RedCut: How do you interpret the relationship between your biological geography and your political history? Geography defines the body and history. How do you define the relationship between your memories and geography? Does the camera play a role in connecting these lost spaces?
Nadia: This a very interesting question that I started answering at the end of the preceding answer. When I embarked on this adventure, I was full of hope to connect with Nabeel and give him a way of exploring life in confrontation with a didactic socio-political atmosphere. I wanted to be true to this way of life I was brought up with and that meant so much to me and rescued me from insisting on reaching final conclusions. A way of exploring that factored in the very dynamic nature of life, so even if something “was” very true – it might have changed by the time I am filming. Let alone that in any case, I had to unlearn a lot of things during my life. So I want to be true to my ambition of contemplation, search contemplates – understand complexities, expect them and explore more – try to never stop contemplating what we already know, try to never stop researching more, and especially never hide away from complexity, especially disturbing ones. So it was essential for me not to tell a story that I know to someone (Nabeel) who doesn’t know… the intention from the beginning was to receive a film snorkeling with the camera into what I don’t understand but also expecting to discover and not looking away when surprised in a familiar place or people. Geography is also a factor of time, the same geography is a moment in time – the same geography has a different impact and yes the camera was avid to be surprised and challenged even in the most familiar places and the most familiar memories.

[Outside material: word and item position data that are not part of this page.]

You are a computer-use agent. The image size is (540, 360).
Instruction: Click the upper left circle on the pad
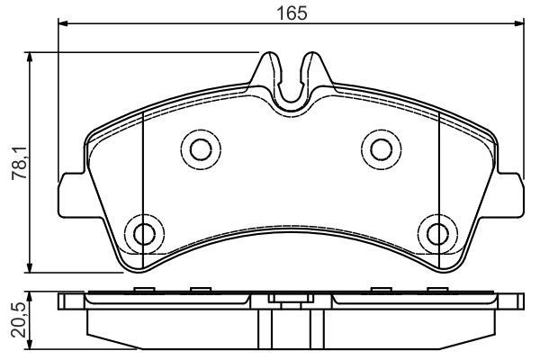(196, 147)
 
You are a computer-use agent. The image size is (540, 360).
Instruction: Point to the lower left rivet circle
(142, 233)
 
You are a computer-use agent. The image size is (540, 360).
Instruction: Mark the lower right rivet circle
(438, 233)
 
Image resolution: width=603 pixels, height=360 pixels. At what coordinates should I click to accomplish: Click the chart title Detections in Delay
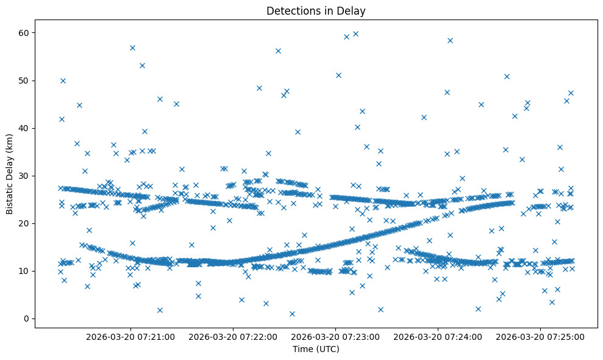[x=316, y=10]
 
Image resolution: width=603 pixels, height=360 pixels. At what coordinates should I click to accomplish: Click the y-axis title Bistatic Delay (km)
[x=10, y=174]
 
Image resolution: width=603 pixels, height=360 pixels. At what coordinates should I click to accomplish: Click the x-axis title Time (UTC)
[x=316, y=349]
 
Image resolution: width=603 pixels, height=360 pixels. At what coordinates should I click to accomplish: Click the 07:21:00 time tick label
[x=130, y=336]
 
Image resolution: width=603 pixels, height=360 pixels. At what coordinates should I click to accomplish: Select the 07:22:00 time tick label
[x=233, y=336]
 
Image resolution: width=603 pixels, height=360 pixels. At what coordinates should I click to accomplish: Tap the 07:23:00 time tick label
[x=335, y=336]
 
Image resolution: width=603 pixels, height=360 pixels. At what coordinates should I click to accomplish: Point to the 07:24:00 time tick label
[x=438, y=336]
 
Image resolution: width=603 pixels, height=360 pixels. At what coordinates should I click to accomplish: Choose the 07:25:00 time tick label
[x=540, y=336]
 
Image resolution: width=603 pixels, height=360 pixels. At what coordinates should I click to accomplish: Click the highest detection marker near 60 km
[x=355, y=34]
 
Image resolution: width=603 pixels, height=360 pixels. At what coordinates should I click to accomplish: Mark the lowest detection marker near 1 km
[x=292, y=314]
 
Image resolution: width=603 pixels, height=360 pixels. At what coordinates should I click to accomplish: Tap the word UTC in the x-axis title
[x=329, y=349]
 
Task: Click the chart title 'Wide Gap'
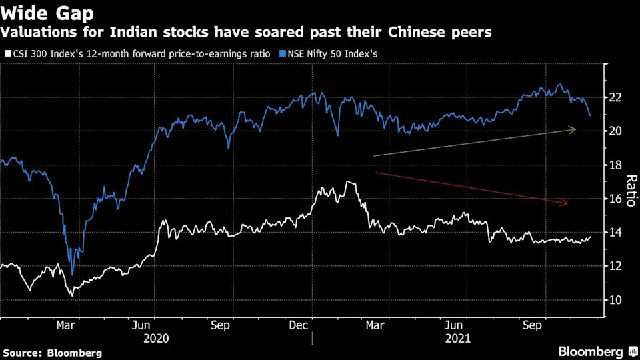click(47, 13)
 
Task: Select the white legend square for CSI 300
click(7, 53)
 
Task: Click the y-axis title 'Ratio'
click(630, 190)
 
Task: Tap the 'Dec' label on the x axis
click(299, 325)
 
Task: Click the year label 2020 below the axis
click(156, 338)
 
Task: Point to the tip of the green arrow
click(576, 129)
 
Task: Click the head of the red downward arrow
click(568, 203)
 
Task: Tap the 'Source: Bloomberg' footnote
click(53, 352)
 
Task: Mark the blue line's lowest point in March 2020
click(72, 274)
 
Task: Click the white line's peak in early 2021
click(347, 181)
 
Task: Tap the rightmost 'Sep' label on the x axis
click(531, 325)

RedCut: Space and place have an important relationship with politics. Places change their meaning and shape from their original state to a new one, based on their political history and what happened to them in the past. How do you see the relationship between politics and place?

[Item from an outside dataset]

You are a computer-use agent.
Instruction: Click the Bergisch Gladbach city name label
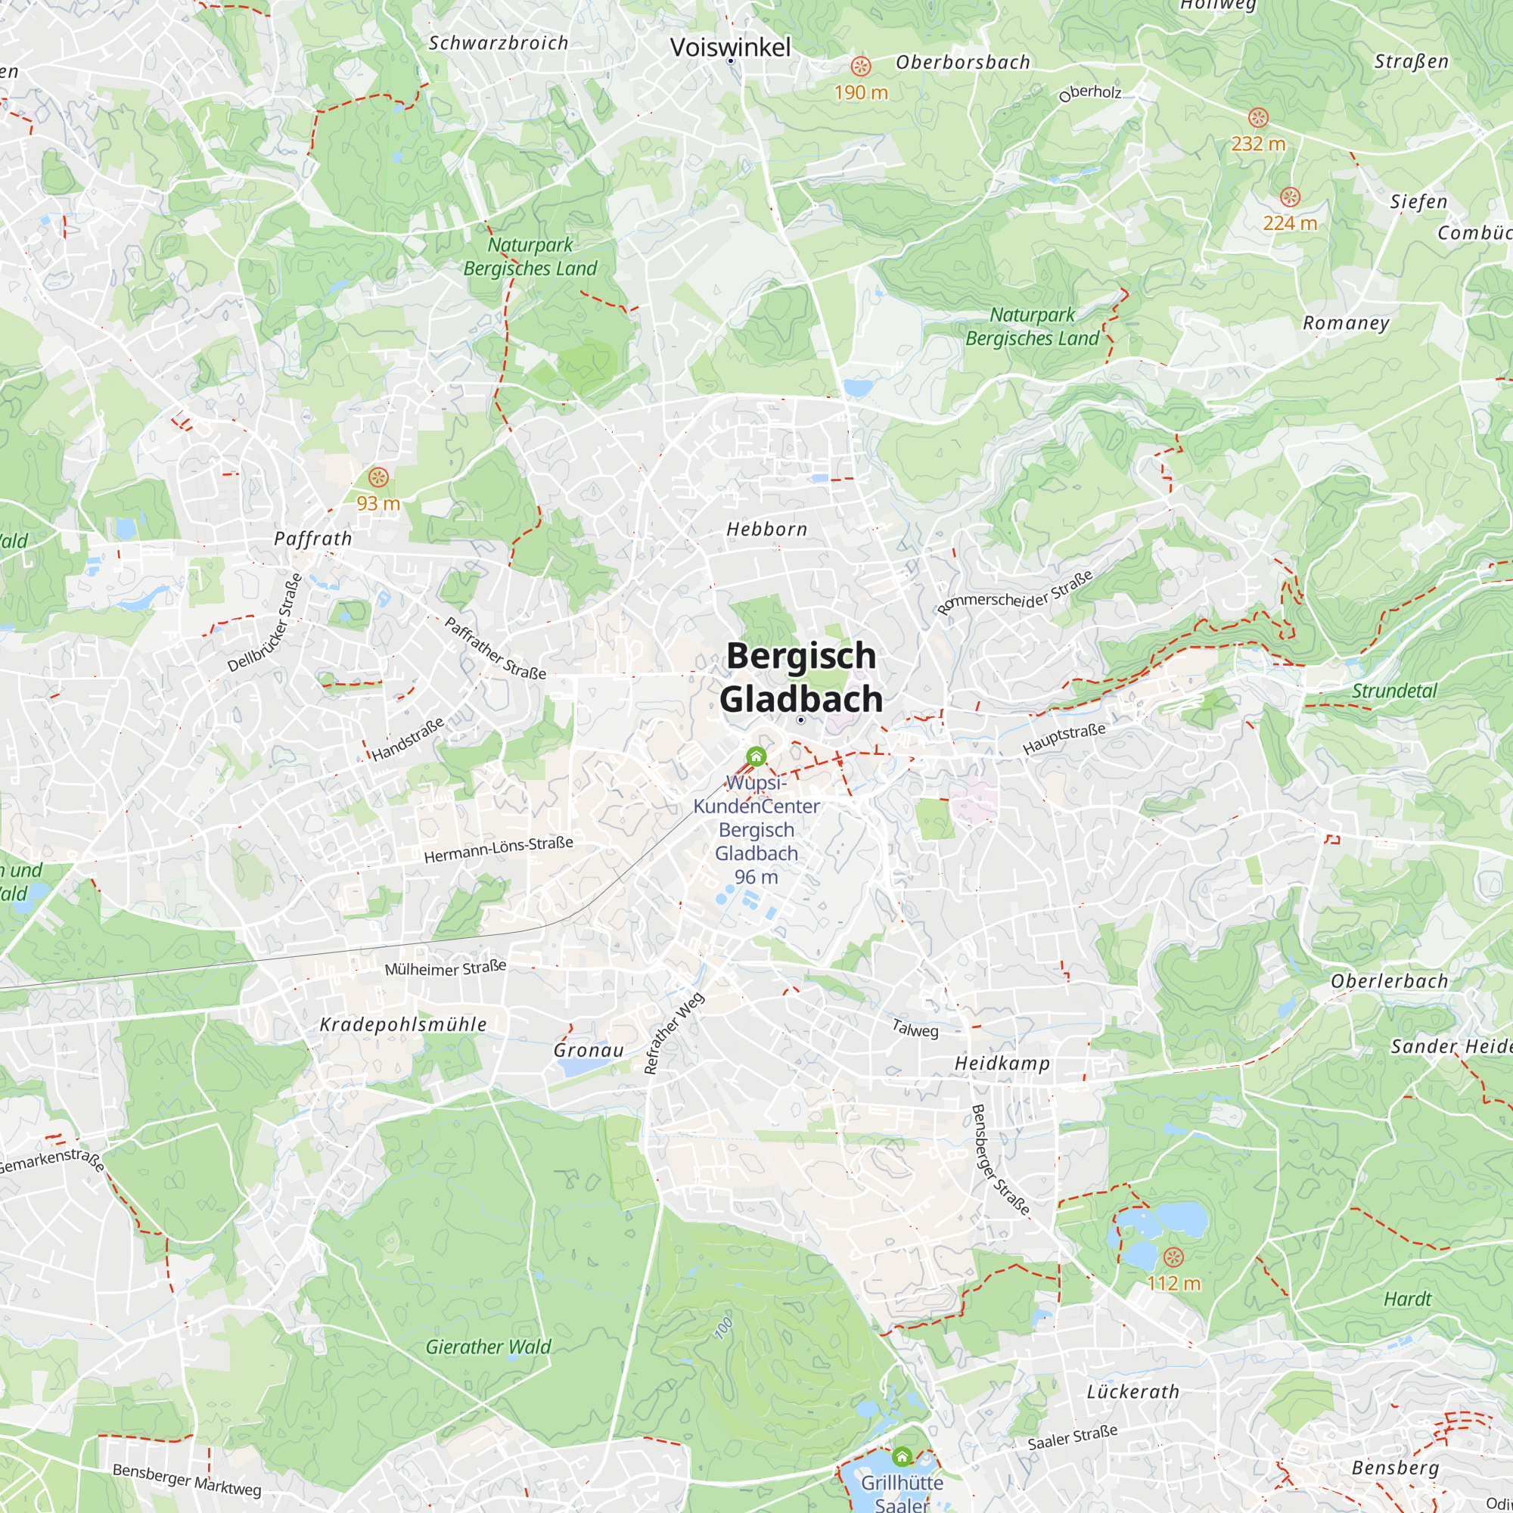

Nadia: Egypt is a place – but a moment in history is a river that doesn’t stop changing and our perception of what the past was when it was in the present is an ocean. Right now I am working on this perception. A group of young free artists in Egypt works with me on the perception of the 70s and 80s in what I perceive in our present and theirs… It’s amazing. Politics and the political scene are two different things – it’s like the difference between films and ads. But I think that a lot of my previous paragraphs answer this question too.

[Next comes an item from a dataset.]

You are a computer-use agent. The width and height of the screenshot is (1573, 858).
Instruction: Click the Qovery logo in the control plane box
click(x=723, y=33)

RedCut : Salata Baladi is a real-life home-video documentary about the diverse and multifaceted home(s) seen in Egyptian cultures, as well as the cultural clashes that are part of that mix. What instigated the need for making this video was an imam’s Eid sermon, which basically stated that diversity was not possible—namely, that Muslims should “awaken to defend Islam against its enemies who seek to erase it from the face of the Earth.” Kamel’s very young nephew Nabeel listens to such discourse, which the filmmaker considers heartbreaking for her and the future generation of Egyptians. Therefore, she created this documentary in response to this statement, to let her nephew and his peers know how much more diverse the state of Egypt once was. Nadia, as well as her mother Mary, describes and engages in a conversation that reveals family stories that sometimes are quite painful to hear. Both Kamel and her mother feel that it is important to make known to Nabeel what his family roots are and … I want to know how Trauma therapy was for the family on this important journey through the camera?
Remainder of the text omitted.